In Figure 1c the expectancy is shown for a pattern of three onsets, composed of summing the six expectancies of each implicit time interval (from any onset to any onset). In this way the expectancy for any complex temporal pattern can be calculated. Note that because long intervals contribute hardly any expectancy, the theory implies a natural window that shifts over the processed input; very long intervals and very early intervals contribute hardly anything to the overall expectancy.


1.2 Beat induction

Since early observations indicated that certain input patterns produced pronounced peaks in the expectancy curves at important metrical boundaries, a natural next step was to base a beat induction theory directly on these curves of the distributed model. Other aspects that make it attractive to use expectancy for a model of beat induction are its intrinsic incremental nature, the ability to deal with onsets on a continuous time line, and its quality to represent ambiguous beat induction and gradations of unclear or weak beat induction. Due to space limitations, we will present the model in an explanation-by-example style, to give the reader an impression of the workings and potential of the model.

Figure 1. Expectancy of a pattern of one inter-onset interval (a), expectancy for the same pattern at half the tempo (b), expectancy for a pattern of three inter-onset intervals (c).


In Figure 2a, the expectancy curve after the presentation of one time-interval is shown. The area around the highest peak in expectancy at 1 sec. is interpreted as the window in which a beat is expected. In Figure 2b, the expectancy curve after the presentation of the next onset, at .75 sec., is shown. The area around the peak in expectancy at 1.5 sec., in turn, is identified as the expected time of a future beat. When the next onset is perceived at time 1 (see Figure 2c), it is identified as a beat because of the beat window established in Figure 2a.

Figure 2. Identification of notes as beats during the processing of a 2:1:1 pattern.


Note that the resulting pattern of beats is an emergent property of these expectancies, no symbolic notion of meter or isochrony is modelled. The model, however, can make a distinction between events that are labeled differently, because a label has a weight associated with it, that, for example, enables beats to contribute more to the expectancy than other events, modeling a more persistent metrical framework. The precise settings of the contributions of the different type of events to the overall expectancy curve will be provided by an analysis of experimental data from human subjects.


2 Syncopation

Most models of beat induction tend to interpret the absence of a note on an expected beat position (i.e., a "missing beat") as an indication that the induced beat is incorrect and has to be updated (e.g., Longuet-Higgins & Lee, 1982; Lee, 1985) -they minimise, or even avoid, the occurrence of syncopation. However, it is very well possible that after induction of a stable beat, for a relatively long period of time the rhythmic material contains no notes at beat positions, and syncopation occurs. Thus, a sophisticated model has to predict how and when a syncopation can be heard as such, instead of prompting a change in perceived beat.

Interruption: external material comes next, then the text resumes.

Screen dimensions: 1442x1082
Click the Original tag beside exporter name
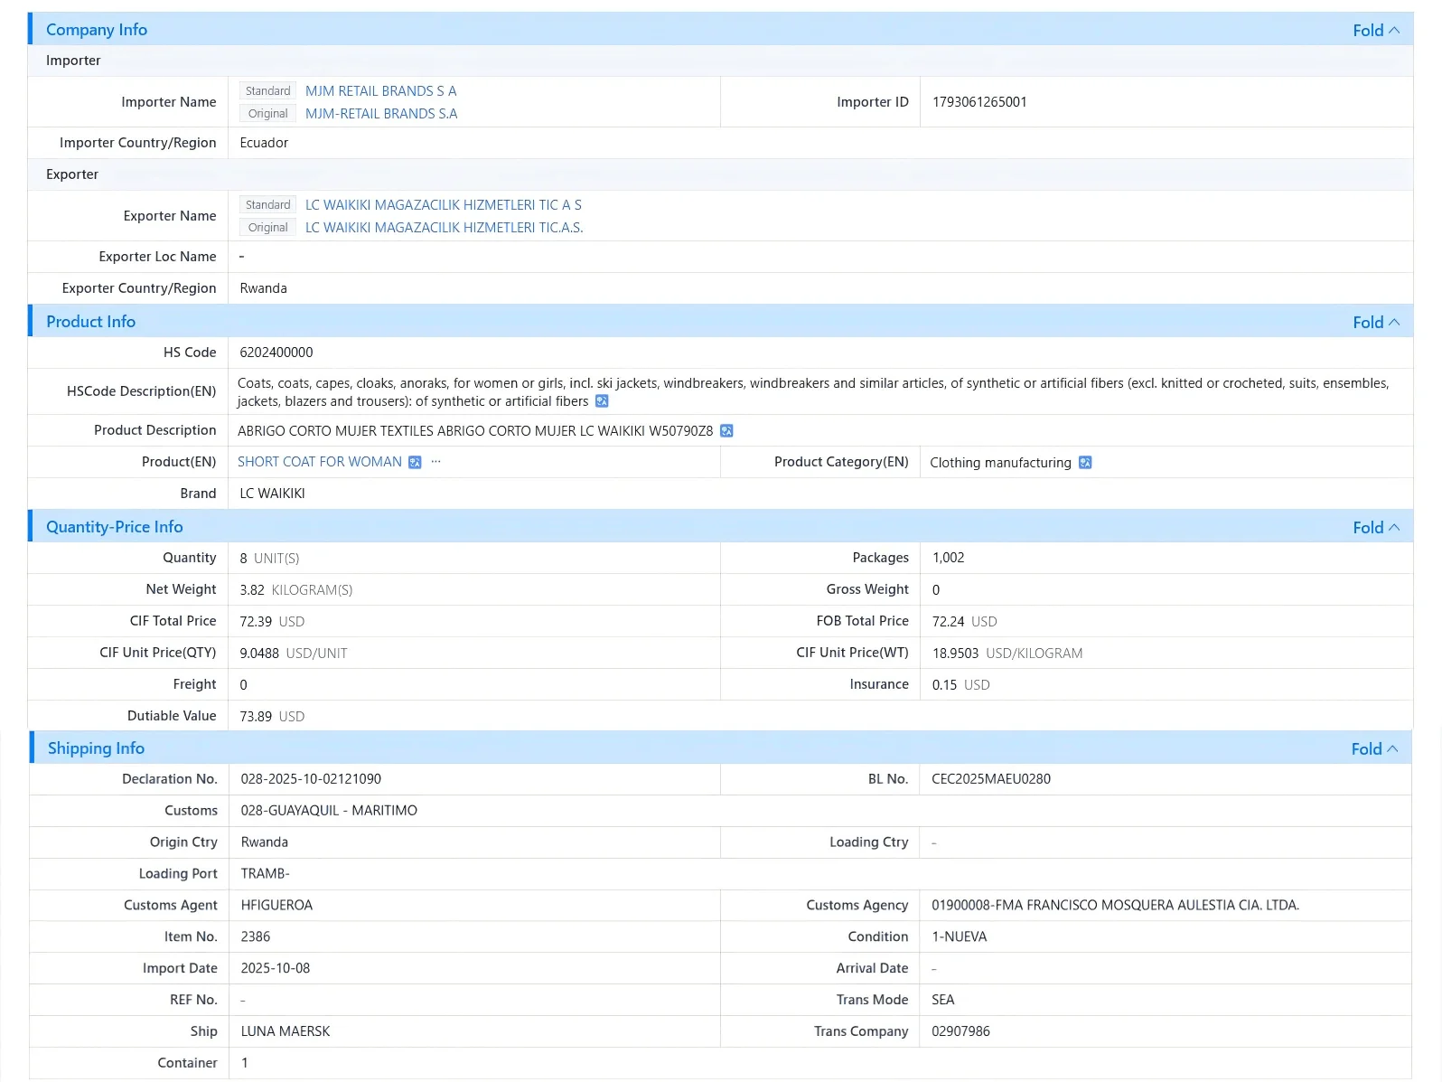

In the current model, syncopation is processed by feeding high peaks in the expectancy curve back into the data, as if a beat had actually been heard. In other words, when no event arrives at a point of high expectation, a virtual event or "missing beat" will be added to the pattern (see Figure 3, event marked gray). This reflects the impression that in strongly syncopated patterns the silence of each missing beat can almost be heard. As such, even missing beats (i.e., not present in the stimulus pattern) influence the interpretation of incoming data.

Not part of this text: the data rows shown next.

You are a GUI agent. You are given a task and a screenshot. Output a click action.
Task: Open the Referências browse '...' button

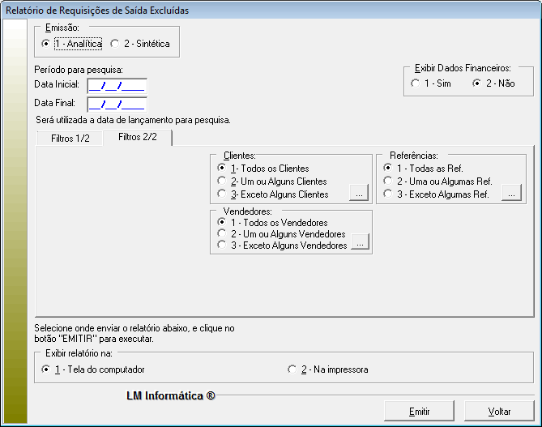point(510,193)
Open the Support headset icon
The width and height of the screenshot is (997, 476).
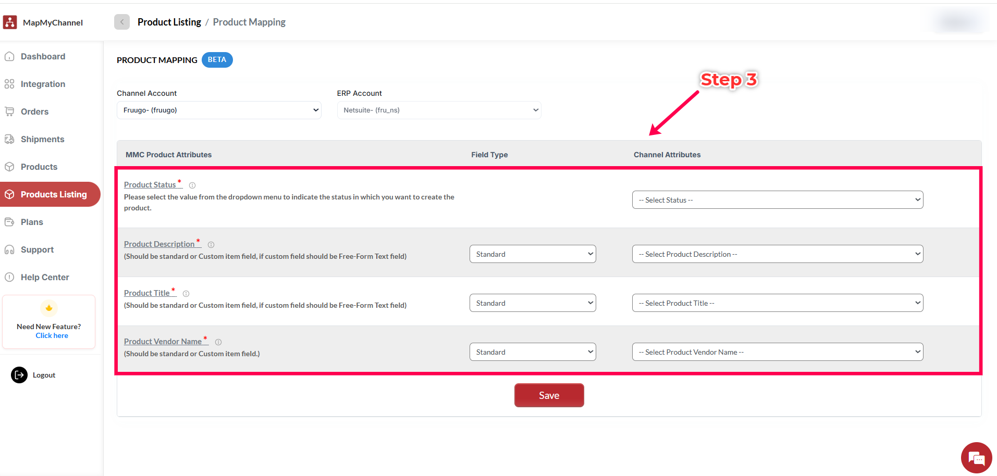point(10,249)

Just like a note and a beat, a missing beat is associated with its own weight. This makes the sensitivity of the model to syncopation and the way it influences the new incoming material controllable. Here as well, a perceptually motivated setting of these parameters is still under study.

Figure 3. Identification of beats and missing-beats for the pattern 2:1:1:2:4:2 (a musical cliché).


3 Global tempo

When an abstract rhythmical pattern is presented at different tempi, the perceived beat or tactus can shift to different levels of the metrical hierarchy. In ambiguous patterns (for which multiple, mutually incompatible metrical interpretations exist) the choice of global tempo can influence the preference for one or the other. In Figure 1a and Figure 1b it was illustrated how the expectancy of one time-interval differs, based on a halving of the global tempo. This generalizes naturally to the expectancy curves for complex patterns, and as a result the model can assign different beat structures to the same rhythm at different tempi.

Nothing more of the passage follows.